Sikhar Patranabis

A Biased Fault Attack on the Time Redundancy Countermeasure for AES

In this paper we propose the first practical fault attack on the time redundancy countermeasure for AES using a biased fault model. We develop a scheme to show the effectiveness of a biased fault model in the analysis of the time redundancy countermeasure. Our attack requires only faulty ciphertexts and does not assume strong adversarial powers. We successfully demonstrate our attack on simulated data and 128-bit time redundant AES implemented on Xilinx Spartan-3A FPGA.

Fault Space Transformation: A Generic Approach to Counter Differential Fault Analysis and Differential Fault Intensity Analysis on AES-Like Block Ciphers

Classical fault attacks, such as differential fault analysis(DFA) as well as biased fault attacks, such as the differential fault intensity analysis (DFIA), have been a major threat to cryptosystems in recent times. DFA uses pairs of fault-free and faulty ciphertexts to recover the secret key. DFIA, on the other hand, combines principles of side-channel analysis and fault attacks to try and extract the key using faulty ciphertexts only. Till date, no effective countermeasure that can thwart both DFA- as well as DFIA-based attacks has been reported in the literature to the best of our knowledge. In particular, traditional redundancy-based countermeasures that assume uniform fault distributions are found to be vulnerable against the DFIA due to its use of biased fault models. In this paper, we propose a novel generic countermeasure strategy that combines the principles of redundancy with that of fault space transformation to achieve security against both DFA- and DFIA-based attacks on AES-like block ciphers. As a case study, we have applied our proposed technique to obtain temporal and spatial redundancy-based countermeasures for AES-128, and have evaluated their security against both DFA and DFIA via practical experiments on a SASEBO-GII board. Results show that our proposed countermeasure makes it practically infeasible to obtain a single instance of successful fault injection, even in the presence of biased fault models.

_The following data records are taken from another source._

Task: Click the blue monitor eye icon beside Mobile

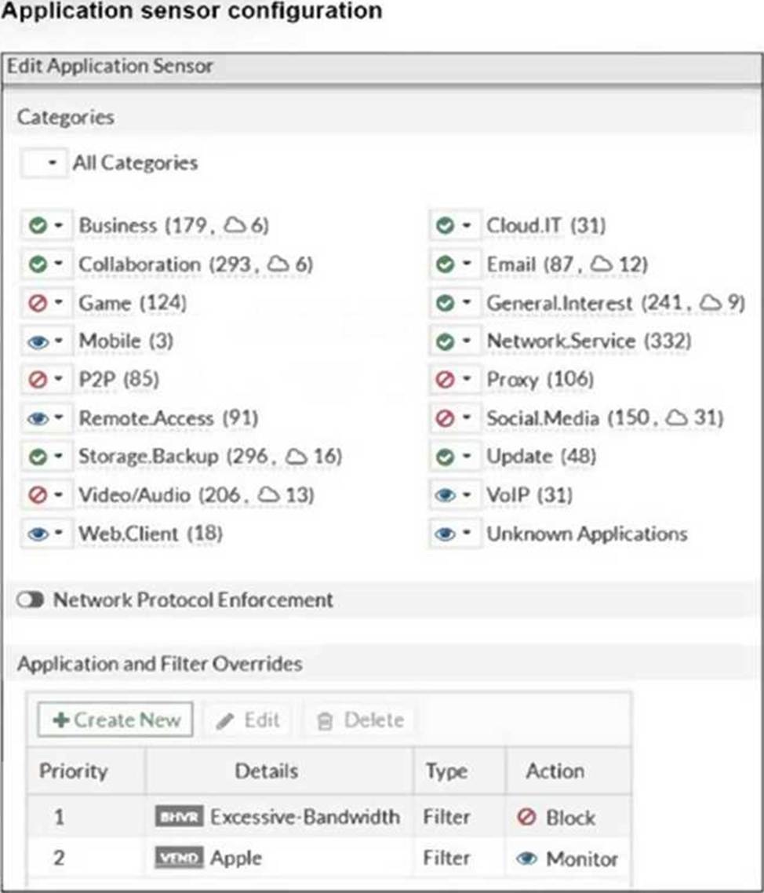Action: 37,341
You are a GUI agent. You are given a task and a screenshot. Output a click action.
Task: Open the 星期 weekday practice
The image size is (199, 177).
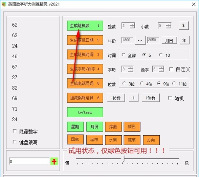[75, 127]
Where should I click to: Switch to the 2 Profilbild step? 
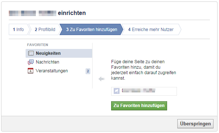click(45, 30)
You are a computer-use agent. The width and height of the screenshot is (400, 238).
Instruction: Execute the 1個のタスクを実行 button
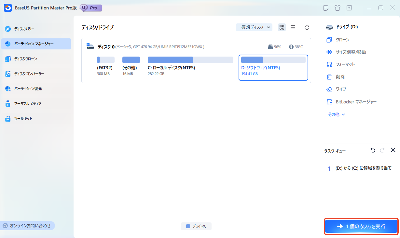click(361, 226)
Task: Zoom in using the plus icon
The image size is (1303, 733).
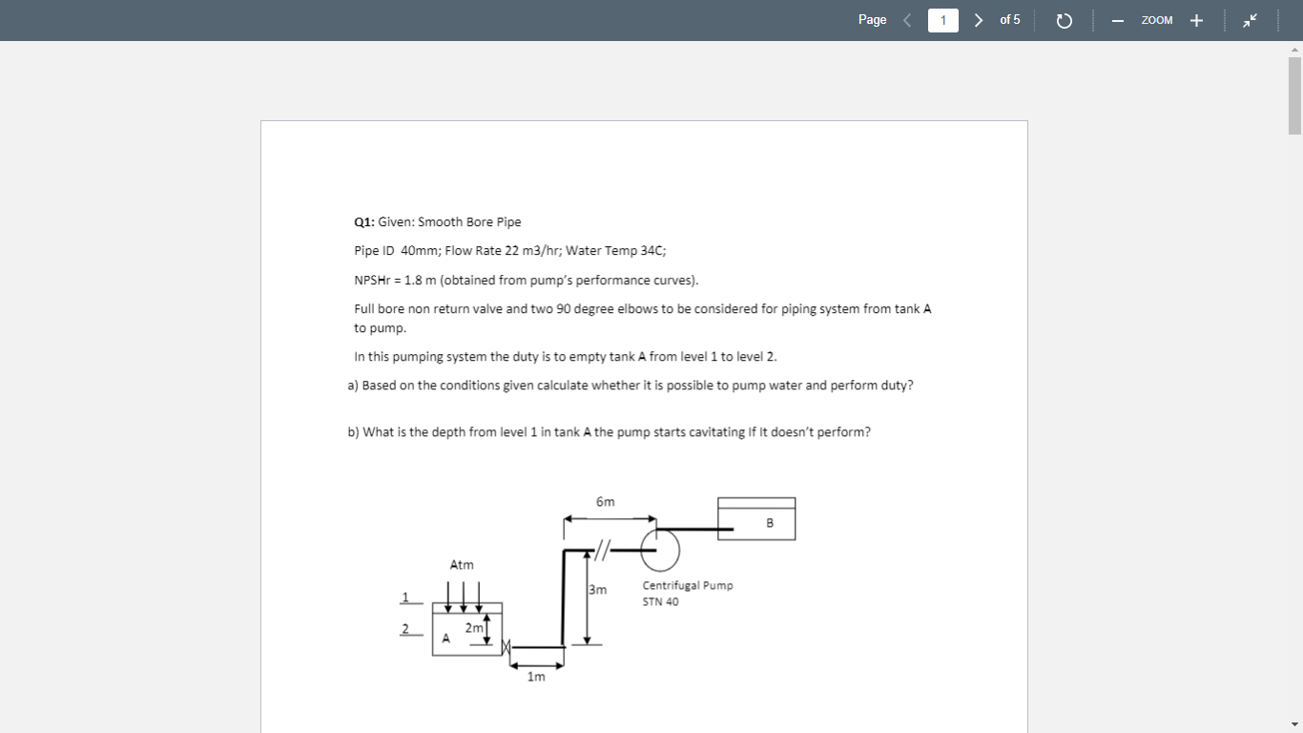Action: pyautogui.click(x=1196, y=19)
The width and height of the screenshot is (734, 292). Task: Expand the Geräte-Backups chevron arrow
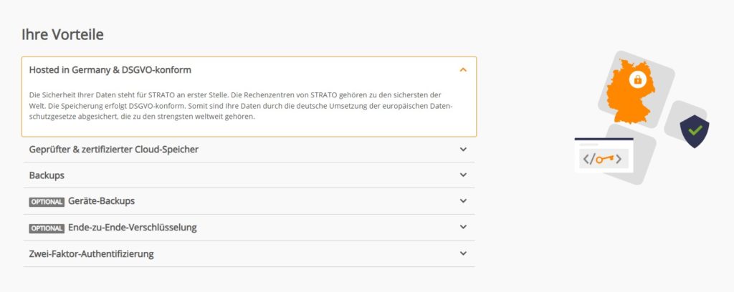[463, 201]
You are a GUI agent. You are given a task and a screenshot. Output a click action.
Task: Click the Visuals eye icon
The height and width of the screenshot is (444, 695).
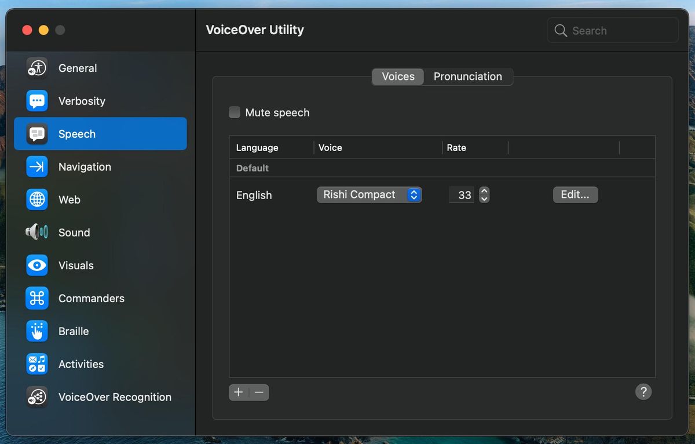tap(36, 265)
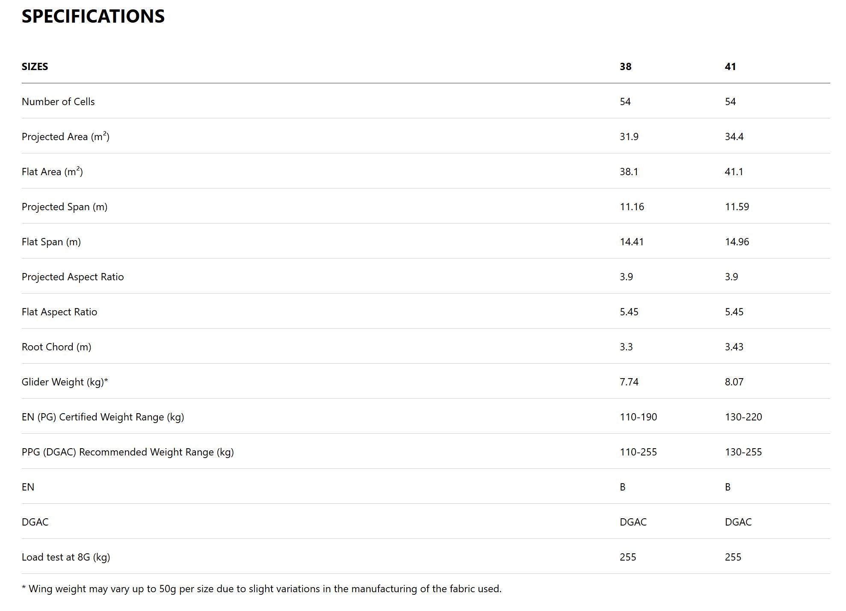
Task: Select the size 41 column header
Action: 730,67
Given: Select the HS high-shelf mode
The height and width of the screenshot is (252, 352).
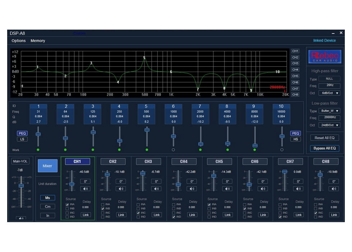Looking at the screenshot, I should 295,139.
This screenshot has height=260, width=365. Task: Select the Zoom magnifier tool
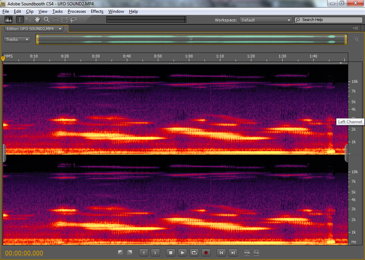coord(46,20)
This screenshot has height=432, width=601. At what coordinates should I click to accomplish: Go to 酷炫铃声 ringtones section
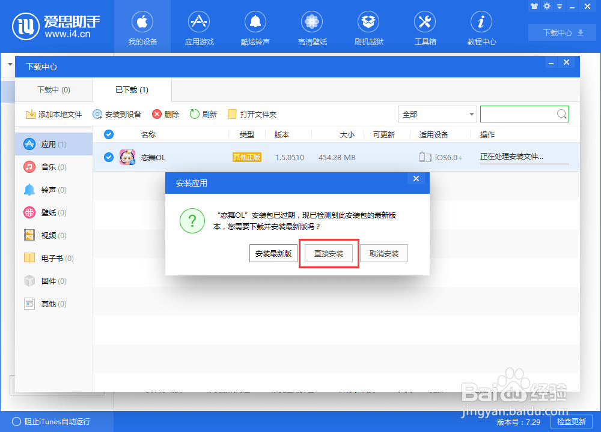[x=255, y=27]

Using Tweaks to Design Fault Resistant Ciphers

Side channel analysis and active fault analysis are now major threats to even mathematically robust cryptographic algorithms that are otherwise resistant to classical cryptanalysis. This paper focuses on designing encryption schemes that use secret tweaks to achieve innate security against fault analysis. The paper examines linear and non-linear secret tweak based versions of a recently proposed block cipher DRECON. The paper demonstrates that while both versions are secure against classical DFA, the non-linear tweak based version provides greater fault coverage against stronger fault models. Experimental results obtained on a SASEBO GII platform have been presented to establish the fact that combined security by construction against both DPA and DFA makes DRECON a strong candidate for the design of secure cryptographic primitives.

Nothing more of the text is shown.